リンクスの言葉で大事なことを思い出した。


「名前教えて、変身名でいいから」


正直期待していなかったが返答があった。


「〝まじかるえぼにー〟とか言うらしいですよ。黒ウサが勝手につけた名前ですけど」



「なかなか面白い子だったな」


戦闘力は不合格だけど、個性でいったら満点合格だ。


「どうして逃がしちゃったニャン?」


「捕まえて拷問しろとでも? あ、でもあの子はいい声で鳴きそう」


「…そういうこと言ってる訳じゃないけどニャン」


「狙いがあたしでそれ以外に危害を加えるのに乗り気じゃないからそんなに危険じゃない&ビームで力使いすぎてガス欠気味だったから」


じゃなきゃ親玉について吐くまで殴り倒してた。


「なるほどニャン」


「それに気づかない程のおマヌケさん&情報漏らしまくりのおバカさんで助かった」


「情報ニャン?」


「〝黒ウサ〟とかいうのに力を与えられた中学生、それも進級してるから多分二年か三年生。それが〝マジカルエボニー〟ちゃんの正体だよ」



「すみません、世界を救っていて遅れました」


「うん、二時限目始まるから席についてね、白山茶花さん」


「はい」


流石に二年連続で担任だとあたしへの対応も慣れっこだな、先生。


「おかえり」


「どこ行ってたんだ、コラー! 寂しくて死ぬとこだったぞ!」


「いやぁ、これには深い訳があってね…」


席に着きつつ小声でハルっちと嫁入に話す。


「すみません、体調不良で遅れました」


可愛らしい声がして前を向く。


「気にしなくていいですよ。

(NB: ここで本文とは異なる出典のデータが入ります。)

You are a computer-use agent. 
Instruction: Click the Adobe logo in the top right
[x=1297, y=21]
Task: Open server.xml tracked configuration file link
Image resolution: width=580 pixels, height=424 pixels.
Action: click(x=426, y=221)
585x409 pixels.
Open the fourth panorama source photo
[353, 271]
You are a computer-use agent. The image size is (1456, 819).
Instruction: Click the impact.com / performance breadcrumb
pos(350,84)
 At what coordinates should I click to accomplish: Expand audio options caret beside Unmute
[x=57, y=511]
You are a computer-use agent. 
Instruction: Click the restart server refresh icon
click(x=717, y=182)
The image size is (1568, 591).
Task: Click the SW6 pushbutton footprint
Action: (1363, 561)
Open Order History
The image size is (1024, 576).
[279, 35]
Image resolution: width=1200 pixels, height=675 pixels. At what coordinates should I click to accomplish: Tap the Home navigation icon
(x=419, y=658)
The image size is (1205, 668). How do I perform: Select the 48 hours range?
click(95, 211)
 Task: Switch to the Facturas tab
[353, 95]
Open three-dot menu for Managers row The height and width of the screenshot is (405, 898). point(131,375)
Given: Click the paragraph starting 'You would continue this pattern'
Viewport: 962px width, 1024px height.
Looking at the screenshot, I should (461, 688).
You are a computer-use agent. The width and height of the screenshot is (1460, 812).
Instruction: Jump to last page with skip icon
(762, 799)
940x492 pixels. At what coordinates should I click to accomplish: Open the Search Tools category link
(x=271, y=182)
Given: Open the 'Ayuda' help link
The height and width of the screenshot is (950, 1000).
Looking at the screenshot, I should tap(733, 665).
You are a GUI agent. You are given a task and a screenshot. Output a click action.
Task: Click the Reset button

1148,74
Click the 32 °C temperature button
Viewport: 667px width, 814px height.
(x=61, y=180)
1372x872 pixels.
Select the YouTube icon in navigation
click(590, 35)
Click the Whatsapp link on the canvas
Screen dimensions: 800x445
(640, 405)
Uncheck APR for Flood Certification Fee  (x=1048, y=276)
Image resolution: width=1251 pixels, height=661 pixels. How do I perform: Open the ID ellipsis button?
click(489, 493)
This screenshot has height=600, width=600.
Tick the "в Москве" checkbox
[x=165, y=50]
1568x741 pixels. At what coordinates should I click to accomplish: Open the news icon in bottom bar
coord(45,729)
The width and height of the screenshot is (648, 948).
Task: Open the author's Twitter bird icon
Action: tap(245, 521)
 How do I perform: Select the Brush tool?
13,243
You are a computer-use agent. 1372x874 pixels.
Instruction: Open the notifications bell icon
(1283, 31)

みんなに自己紹介を」


黒髪サイドテールの可愛い女の子が黒板の前に立った。


「今日からこの学校に転校してきました〝黒檀未恋(こくたんみれん)〟といいます。好きな動物は兎です。よろしくお願いします」


パチパチパチ、と拍手が起こる。


「じゃあその空いてる席に座って下さい」


「はい」


そういってあたしの横に座る転校生。


「よろしくお願いします」


「あたしは白山茶花桃椿。〝未恋ちゃん〟って呼んでいい? あと、タメ語でいいよ」


そういって、ノートに書いてある名前を見せる。


「綺麗なお名前ですね。敬語は癖なのでご容赦下さい。…代わりと言ってはなんですが私も〝桃ちゃん〟って呼んでもいいですか?」


「もちろん、ばっちこい!」


「はい、仲良くなるのはいいけど静かにね」


「はーい」



「これ読める?」


授業中。


先生の目を盗んでノートに書いた文字を見せる。


「えぼん…や? すみません、ちょっと読めないです」


「うん、いいよ。ありがとう」


読めると思ってなかったし。


「黒檀未恋」


「え?」


「いい名前だね」


「あ、ありがとう?」


「ほら、そこ静かにー」


「す、すみません」

「ごめんなさーい」


進級して早々可愛い友だちが出来てあたしは幸せだなぁ。